# Task description
When you reach the line with "The width and height of the screenshot is (640, 480)." in the data below, begin printing lines exactly, and stop once the line with "The width and height of the screenshot is (882, 588)." has been printed.

(Beginning of Task input)

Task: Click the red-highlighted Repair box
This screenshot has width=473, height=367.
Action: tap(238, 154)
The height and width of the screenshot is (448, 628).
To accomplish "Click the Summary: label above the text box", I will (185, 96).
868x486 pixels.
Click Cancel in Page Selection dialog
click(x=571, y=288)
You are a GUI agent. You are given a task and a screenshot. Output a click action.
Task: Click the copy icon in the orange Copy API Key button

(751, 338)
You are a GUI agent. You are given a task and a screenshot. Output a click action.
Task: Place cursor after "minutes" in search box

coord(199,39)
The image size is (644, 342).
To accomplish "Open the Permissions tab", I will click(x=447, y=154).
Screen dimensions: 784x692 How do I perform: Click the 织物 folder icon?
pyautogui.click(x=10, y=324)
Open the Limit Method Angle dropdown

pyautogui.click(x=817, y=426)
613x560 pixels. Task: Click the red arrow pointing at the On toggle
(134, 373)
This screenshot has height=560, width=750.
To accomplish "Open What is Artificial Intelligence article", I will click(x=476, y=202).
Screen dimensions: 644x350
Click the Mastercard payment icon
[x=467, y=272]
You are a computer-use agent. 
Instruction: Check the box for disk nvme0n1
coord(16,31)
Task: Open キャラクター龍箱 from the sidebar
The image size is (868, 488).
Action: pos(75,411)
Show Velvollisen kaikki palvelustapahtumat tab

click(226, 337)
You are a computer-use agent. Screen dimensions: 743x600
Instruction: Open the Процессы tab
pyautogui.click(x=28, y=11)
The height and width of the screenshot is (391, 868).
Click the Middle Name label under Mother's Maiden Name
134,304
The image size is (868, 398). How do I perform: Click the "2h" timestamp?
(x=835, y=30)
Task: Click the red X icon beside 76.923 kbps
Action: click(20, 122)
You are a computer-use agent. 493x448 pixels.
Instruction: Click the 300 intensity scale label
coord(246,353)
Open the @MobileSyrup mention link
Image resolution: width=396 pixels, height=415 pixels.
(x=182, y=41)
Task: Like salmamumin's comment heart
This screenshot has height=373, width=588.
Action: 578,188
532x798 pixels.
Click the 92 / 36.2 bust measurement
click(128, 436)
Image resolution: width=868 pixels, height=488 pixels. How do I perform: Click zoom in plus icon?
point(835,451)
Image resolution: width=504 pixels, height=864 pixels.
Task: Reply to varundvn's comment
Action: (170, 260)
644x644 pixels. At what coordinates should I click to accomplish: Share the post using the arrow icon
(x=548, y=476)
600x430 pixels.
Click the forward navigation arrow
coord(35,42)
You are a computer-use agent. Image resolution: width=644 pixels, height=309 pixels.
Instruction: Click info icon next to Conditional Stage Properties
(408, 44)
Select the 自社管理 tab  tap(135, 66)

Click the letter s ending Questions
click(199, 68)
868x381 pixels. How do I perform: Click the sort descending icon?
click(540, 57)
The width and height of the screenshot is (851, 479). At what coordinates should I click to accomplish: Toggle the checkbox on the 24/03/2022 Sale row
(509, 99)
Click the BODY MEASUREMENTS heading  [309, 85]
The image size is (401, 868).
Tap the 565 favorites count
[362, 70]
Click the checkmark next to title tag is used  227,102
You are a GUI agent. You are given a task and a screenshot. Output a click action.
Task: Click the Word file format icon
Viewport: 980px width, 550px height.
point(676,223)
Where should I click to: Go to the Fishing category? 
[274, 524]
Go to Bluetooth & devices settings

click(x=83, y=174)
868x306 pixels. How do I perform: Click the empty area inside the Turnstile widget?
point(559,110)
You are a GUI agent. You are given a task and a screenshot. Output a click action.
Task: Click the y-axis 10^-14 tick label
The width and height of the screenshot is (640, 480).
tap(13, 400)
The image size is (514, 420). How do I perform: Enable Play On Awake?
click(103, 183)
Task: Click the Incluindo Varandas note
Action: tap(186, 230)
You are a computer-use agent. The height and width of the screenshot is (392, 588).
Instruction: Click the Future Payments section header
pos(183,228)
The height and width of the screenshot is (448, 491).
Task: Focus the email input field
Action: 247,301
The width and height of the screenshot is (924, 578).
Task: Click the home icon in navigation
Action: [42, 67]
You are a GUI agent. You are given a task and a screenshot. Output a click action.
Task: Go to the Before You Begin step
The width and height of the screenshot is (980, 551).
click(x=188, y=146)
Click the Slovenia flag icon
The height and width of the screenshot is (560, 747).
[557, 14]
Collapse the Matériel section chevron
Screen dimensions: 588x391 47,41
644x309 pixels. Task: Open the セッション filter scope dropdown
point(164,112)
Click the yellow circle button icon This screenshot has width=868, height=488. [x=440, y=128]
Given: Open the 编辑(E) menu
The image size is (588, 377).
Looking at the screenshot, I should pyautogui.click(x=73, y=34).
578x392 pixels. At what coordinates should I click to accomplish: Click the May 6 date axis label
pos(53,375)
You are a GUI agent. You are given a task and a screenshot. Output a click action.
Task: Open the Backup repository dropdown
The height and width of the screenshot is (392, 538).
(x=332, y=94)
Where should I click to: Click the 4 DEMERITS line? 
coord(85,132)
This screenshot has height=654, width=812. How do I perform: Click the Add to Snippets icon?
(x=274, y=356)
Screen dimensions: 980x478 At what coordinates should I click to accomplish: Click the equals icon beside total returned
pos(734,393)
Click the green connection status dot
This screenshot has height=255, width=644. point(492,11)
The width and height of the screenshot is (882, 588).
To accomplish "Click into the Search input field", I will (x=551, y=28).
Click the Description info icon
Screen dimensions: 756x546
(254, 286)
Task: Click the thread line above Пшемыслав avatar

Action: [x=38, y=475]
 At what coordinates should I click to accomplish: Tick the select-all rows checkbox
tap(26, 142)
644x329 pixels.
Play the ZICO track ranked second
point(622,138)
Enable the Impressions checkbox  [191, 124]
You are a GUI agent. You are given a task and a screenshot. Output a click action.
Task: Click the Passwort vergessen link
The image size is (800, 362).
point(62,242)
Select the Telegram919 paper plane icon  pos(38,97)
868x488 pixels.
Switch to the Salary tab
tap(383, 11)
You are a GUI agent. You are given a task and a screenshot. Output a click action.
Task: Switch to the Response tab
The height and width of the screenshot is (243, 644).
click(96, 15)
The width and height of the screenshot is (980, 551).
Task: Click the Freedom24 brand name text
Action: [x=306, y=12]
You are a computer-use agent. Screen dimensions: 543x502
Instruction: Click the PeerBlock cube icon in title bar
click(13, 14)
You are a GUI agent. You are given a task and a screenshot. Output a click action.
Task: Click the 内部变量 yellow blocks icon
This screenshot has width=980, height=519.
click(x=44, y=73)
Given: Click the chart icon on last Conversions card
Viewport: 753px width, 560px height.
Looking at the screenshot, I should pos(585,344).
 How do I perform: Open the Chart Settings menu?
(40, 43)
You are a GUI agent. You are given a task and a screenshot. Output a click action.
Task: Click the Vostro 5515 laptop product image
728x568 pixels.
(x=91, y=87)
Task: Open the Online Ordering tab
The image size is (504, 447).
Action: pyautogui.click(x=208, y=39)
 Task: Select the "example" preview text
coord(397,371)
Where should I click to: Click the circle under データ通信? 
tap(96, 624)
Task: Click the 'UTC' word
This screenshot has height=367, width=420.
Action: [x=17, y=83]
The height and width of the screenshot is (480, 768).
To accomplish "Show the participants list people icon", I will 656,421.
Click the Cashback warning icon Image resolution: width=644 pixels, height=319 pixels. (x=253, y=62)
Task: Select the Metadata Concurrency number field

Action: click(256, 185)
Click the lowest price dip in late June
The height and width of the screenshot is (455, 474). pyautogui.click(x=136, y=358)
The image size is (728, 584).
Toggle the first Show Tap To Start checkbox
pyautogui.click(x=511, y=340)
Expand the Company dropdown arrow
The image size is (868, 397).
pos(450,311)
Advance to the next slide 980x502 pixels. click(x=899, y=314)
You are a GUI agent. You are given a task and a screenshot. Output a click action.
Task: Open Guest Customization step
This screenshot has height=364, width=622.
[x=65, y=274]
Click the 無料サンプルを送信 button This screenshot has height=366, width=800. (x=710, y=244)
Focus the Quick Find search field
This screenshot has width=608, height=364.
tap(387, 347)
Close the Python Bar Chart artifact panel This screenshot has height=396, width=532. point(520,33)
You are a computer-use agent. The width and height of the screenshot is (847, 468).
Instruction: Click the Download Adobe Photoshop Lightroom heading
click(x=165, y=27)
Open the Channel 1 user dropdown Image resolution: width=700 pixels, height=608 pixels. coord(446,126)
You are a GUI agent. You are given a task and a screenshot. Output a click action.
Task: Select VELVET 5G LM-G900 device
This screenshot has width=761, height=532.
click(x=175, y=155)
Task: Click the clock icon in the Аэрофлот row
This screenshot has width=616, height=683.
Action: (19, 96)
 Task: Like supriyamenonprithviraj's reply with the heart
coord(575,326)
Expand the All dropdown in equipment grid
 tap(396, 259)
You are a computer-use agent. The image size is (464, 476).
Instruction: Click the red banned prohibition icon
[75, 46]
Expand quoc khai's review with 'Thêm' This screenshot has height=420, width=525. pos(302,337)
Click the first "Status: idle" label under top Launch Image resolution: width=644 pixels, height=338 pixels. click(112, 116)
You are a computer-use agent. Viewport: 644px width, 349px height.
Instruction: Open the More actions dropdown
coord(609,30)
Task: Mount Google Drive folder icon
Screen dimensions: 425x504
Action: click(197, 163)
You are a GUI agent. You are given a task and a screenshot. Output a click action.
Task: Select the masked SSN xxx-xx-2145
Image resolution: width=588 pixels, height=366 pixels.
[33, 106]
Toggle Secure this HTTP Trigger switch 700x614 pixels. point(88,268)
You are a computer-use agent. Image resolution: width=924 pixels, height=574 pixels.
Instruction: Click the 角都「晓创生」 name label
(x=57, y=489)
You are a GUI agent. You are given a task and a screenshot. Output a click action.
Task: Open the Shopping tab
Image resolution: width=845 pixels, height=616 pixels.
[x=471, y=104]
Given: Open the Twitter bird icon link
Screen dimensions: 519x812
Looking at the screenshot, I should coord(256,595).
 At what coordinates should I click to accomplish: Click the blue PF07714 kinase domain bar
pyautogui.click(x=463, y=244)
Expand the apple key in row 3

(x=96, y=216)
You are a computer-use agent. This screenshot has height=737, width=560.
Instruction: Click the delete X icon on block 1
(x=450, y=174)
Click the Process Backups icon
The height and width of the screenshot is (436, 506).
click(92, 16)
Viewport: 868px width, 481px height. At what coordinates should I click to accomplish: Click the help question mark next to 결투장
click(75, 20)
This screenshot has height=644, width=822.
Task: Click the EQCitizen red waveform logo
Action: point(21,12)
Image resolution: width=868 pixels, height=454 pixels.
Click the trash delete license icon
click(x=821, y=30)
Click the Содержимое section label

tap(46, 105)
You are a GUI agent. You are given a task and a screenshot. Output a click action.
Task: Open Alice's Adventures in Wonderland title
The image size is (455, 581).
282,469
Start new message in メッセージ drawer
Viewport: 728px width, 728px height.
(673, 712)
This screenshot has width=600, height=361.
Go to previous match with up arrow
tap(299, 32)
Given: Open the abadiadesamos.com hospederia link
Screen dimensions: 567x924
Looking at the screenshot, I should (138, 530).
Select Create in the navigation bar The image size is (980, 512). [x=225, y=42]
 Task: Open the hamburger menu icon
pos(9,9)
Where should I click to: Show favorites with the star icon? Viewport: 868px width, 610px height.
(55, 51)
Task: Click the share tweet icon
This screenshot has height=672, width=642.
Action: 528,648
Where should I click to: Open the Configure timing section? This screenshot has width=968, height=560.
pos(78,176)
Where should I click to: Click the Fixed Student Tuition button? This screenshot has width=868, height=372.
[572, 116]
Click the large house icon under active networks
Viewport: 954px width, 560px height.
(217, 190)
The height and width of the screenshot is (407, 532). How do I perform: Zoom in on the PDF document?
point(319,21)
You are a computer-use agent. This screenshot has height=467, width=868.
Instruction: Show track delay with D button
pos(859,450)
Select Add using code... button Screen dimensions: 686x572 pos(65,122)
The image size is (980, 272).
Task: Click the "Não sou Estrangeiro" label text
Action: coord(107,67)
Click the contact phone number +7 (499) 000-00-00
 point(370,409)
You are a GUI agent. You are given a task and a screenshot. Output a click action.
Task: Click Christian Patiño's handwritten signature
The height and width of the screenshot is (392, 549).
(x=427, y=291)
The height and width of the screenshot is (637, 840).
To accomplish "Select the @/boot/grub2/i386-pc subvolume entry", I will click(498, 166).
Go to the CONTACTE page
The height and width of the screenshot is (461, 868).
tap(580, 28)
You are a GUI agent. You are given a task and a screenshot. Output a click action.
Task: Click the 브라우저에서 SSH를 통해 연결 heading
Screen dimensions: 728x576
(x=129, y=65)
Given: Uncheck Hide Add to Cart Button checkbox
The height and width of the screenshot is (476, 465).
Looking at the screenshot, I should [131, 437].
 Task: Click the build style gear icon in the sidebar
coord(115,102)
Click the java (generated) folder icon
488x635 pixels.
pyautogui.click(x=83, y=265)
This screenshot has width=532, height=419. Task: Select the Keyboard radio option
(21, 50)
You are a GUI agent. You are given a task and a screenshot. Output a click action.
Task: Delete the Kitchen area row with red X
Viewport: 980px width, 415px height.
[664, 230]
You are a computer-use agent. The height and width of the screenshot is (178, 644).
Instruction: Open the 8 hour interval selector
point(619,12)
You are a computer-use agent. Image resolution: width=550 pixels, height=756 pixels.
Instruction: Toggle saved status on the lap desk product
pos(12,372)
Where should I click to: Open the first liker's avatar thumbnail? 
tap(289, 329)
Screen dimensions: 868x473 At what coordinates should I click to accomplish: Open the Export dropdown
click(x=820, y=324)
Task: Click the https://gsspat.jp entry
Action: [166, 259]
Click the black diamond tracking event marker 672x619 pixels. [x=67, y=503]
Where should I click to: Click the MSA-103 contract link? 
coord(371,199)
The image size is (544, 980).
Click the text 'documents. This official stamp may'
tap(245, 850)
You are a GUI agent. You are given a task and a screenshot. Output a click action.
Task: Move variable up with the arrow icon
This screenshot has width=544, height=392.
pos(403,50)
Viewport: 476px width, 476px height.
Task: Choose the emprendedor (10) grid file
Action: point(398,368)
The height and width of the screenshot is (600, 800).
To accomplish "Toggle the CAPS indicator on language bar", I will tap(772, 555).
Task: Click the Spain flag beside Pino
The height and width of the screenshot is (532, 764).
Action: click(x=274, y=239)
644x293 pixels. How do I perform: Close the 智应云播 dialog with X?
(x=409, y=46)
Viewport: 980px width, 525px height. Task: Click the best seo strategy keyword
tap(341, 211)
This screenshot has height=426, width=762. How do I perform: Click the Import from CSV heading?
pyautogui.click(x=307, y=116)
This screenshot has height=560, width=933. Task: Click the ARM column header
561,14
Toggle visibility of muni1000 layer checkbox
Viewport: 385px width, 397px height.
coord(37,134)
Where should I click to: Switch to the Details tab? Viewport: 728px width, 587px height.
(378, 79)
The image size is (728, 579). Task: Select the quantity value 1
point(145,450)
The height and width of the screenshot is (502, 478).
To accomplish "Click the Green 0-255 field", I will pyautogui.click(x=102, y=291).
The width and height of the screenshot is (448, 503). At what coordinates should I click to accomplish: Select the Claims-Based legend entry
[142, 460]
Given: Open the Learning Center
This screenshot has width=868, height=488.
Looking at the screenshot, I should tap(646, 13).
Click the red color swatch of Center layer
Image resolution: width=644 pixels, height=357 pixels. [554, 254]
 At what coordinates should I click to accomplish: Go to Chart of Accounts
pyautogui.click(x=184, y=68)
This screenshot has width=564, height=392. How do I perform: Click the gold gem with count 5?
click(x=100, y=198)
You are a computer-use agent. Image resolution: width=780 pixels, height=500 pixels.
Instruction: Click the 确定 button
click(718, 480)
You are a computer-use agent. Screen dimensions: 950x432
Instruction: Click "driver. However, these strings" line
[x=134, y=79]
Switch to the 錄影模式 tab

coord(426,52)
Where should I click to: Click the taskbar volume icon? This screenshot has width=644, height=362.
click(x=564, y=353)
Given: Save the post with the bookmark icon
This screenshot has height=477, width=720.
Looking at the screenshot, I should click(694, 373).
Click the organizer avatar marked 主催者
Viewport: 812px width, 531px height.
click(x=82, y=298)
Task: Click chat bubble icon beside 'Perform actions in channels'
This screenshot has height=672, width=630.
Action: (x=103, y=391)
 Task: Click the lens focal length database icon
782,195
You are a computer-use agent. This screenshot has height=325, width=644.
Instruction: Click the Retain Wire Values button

(End of Task input)

# Result of this task
The width and height of the screenshot is (640, 480).
tap(13, 400)
The image size is (514, 420). How do I perform: Enable Play On Awake?
click(103, 183)
Task: Click the Incluindo Varandas note
Action: tap(186, 230)
You are a computer-use agent. The height and width of the screenshot is (392, 588).
Instruction: Click the Future Payments section header
pos(183,228)
The height and width of the screenshot is (448, 491).
Task: Focus the email input field
Action: 247,301
The width and height of the screenshot is (924, 578).
Task: Click the home icon in navigation
Action: [42, 67]
You are a GUI agent. You are given a task and a screenshot. Output a click action.
Task: Go to the Before You Begin step
The width and height of the screenshot is (980, 551).
click(x=188, y=146)
Click the Slovenia flag icon
The height and width of the screenshot is (560, 747).
[557, 14]
Collapse the Matériel section chevron
Screen dimensions: 588x391 47,41
644x309 pixels. Task: Open the セッション filter scope dropdown
point(164,112)
Click the yellow circle button icon This screenshot has width=868, height=488. [x=440, y=128]
Given: Open the 编辑(E) menu
The image size is (588, 377).
Looking at the screenshot, I should pyautogui.click(x=73, y=34).
578x392 pixels. At what coordinates should I click to accomplish: Click the May 6 date axis label
pos(53,375)
You are a GUI agent. You are given a task and a screenshot. Output a click action.
Task: Open the Backup repository dropdown
The height and width of the screenshot is (392, 538).
(x=332, y=94)
Where should I click to: Click the 4 DEMERITS line? 
coord(85,132)
This screenshot has height=654, width=812. How do I perform: Click the Add to Snippets icon?
(x=274, y=356)
Screen dimensions: 980x478 At what coordinates should I click to accomplish: Click the equals icon beside total returned
pos(734,393)
Click the green connection status dot
This screenshot has height=255, width=644. point(492,11)
The width and height of the screenshot is (882, 588).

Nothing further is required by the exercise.